Bravissimo, Ferrari! Fernando Alonso setzte in der zweiten Saisonhälfte zu einer sensationellen Aufholjagd an und gewann unter anderem den Ferrari-Grand-Prix in Monza. Spätestens jetzt war der Spanier wieder mittendrin im Titelkampf - und sagte vor lauter Emotionen: "Ich bin bei Ferrari so glücklich wie noch nie!"
Diesmal kein "Crashgate", aber Zündstoff hatte das Nachtrennen in Singapur auch dieses Jahr zu bieten - im wahrsten Sinne des Wortes: Heikki Kovalainens Lotus fing am Ende des Rennens Feuer. Beim Löschen legte der Lotus-Pilot selbst Hand an.
Fernando Alonso gewann den Grand Prix von Singapur vor den beiden Red Bulls, feierte damit seinen ersten "echten" Sieg beim Nachtrennen und galt plötzlich wieder als heißer WM-Favorit.
Südkorea: Gleich fünf Fahrer kämpften dieses Jahr ernsthaft um den WM-Titel, auch wenn Jenson Buttons Chancen auf die erfolgreiche Titelverteidigung nach dem organisatorisch fragwürdigen Premierenrennen in der Heimat von Hyundai und Co. nur noch rechnerischer Natur waren.
Aber auch Red Bull traf es hart: Mark Webber warf sein Auto an zweiter Stelle liegend weg und nahm dabei auch noch Nico Rosberg mit, ...
... und Sebastian Vettel schied in Führung liegend mit Motorschaden aus. "Ohne all seine Probleme", seufzte Red-Bull-Motorsportkonsulent Helmut Marko, "wäre Sebastian schon längst Weltmeister..."
Nach Mark Webbers Salto in Valencia vielleicht der spektakulärste Crash der Saison: Ein übermotivierter Felipe Massa räumte in der ersten Kurve in Suzuka Vitantonio Liuzzi ab. Bitter für den Italiener, der sein Force-India-Cockpit voraussichtlich an Paul di Resta verlieren wird.
Felipe Massa, ein Jahr nach seinem bizarren Stahlfeder-Unfall in Ungarn: Der Ferrari-Pilot gewann 2010 keinen einzigen Grand Prix und wurde in Deutschland quasi offiziell zur Nummer zwei degradiert. "Für mich ist er seit dem Unfall nicht mehr der Alte", findet Experte Marc Surer.
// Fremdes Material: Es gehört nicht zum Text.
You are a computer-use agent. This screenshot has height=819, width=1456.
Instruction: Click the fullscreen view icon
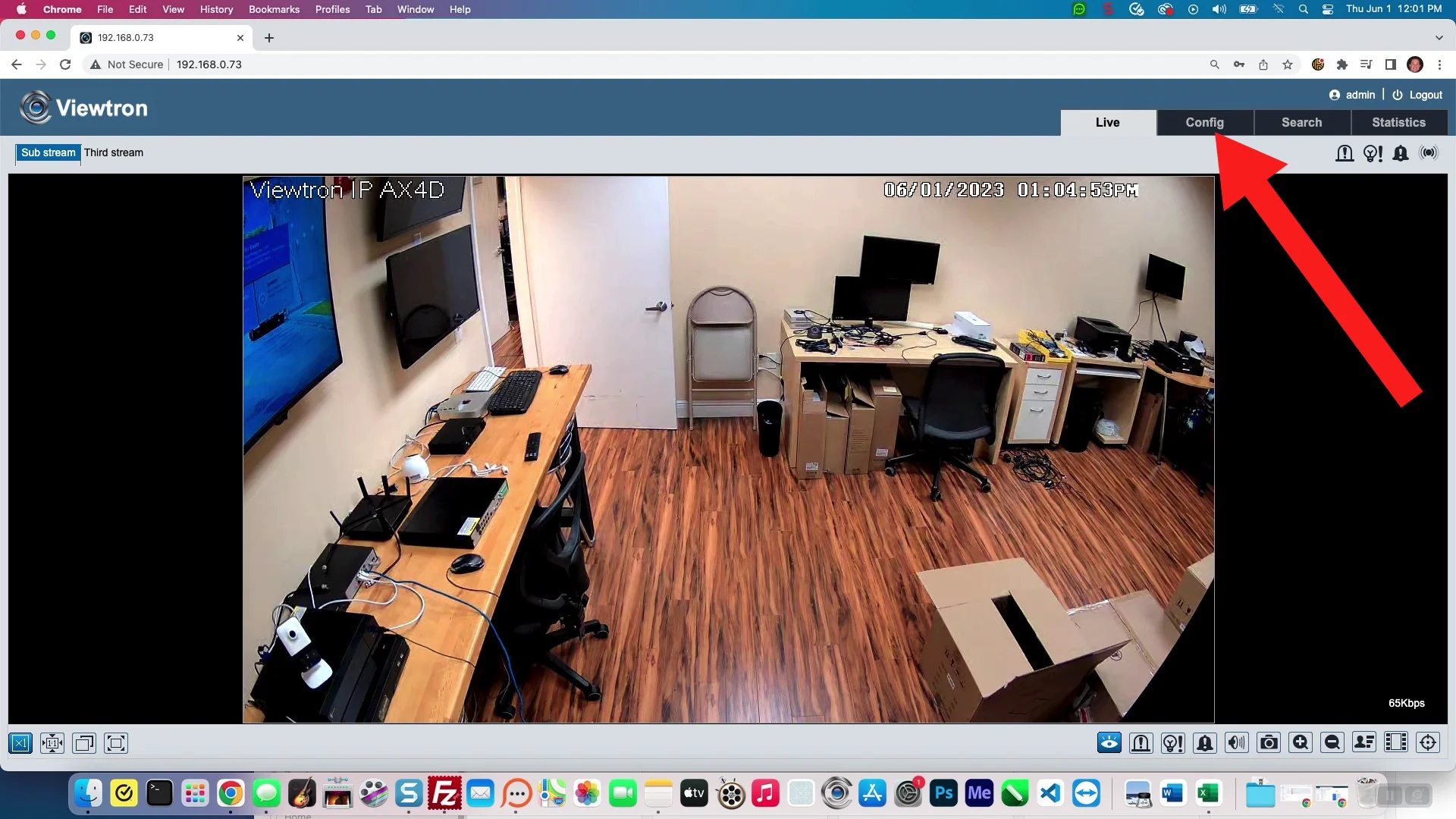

Ein Bild mit Symbolcharakter.
Platz fünf in Brasilien war für Jenson Button nicht genug, um seine theoretischen WM-Chancen noch am Leben zu erhalten. Der McLaren-Pilot beendete seine Regentschaft als Weltmeister genau dort, wo er sie ein Jahr zuvor begonnen hatte. Viel wichtiger aber: Am Abend vor dem Rennen überlebte er einen bewaffneten Raubüberfall nur dank der Geistesgegenwart seines extra für solche Situationen ausgebildeten Chauffeurs!
WM-Showdown in Abu Dhabi: Sebastian Vettel gewann das Qualifying und machte auch in der ersten Kurve alles richtig, knallte Lewis Hamilton entschlossen die Tür zu. Von da an ließ er nichts mehr anbrennen und gewann das Rennen souverän. Fernando Alonso wurde nur Siebter, Mark Webber Achter.
Damit stand fest: Sebastian Vettel ist der jüngste Weltmeister der Formel-1-Geschichte! "Danke, Jungs - ich liebe euch", brach er am Boxenfunk in Tränen aus. Selbst "Oberbulle" Dietrich Mateschitz rang im ersten Interview nach Worten: "Kommt in fünf Minuten wieder..."
Mit Vettel auf dem Podium: Sein Mentor Helmut Marko. Der Österreicher meinte anschließend: "Es hat der würdigste Mann gewonnen. Und an all die Besserwisser wegen Stallregie: Das, was wir gemacht haben, ist aufgegangen!"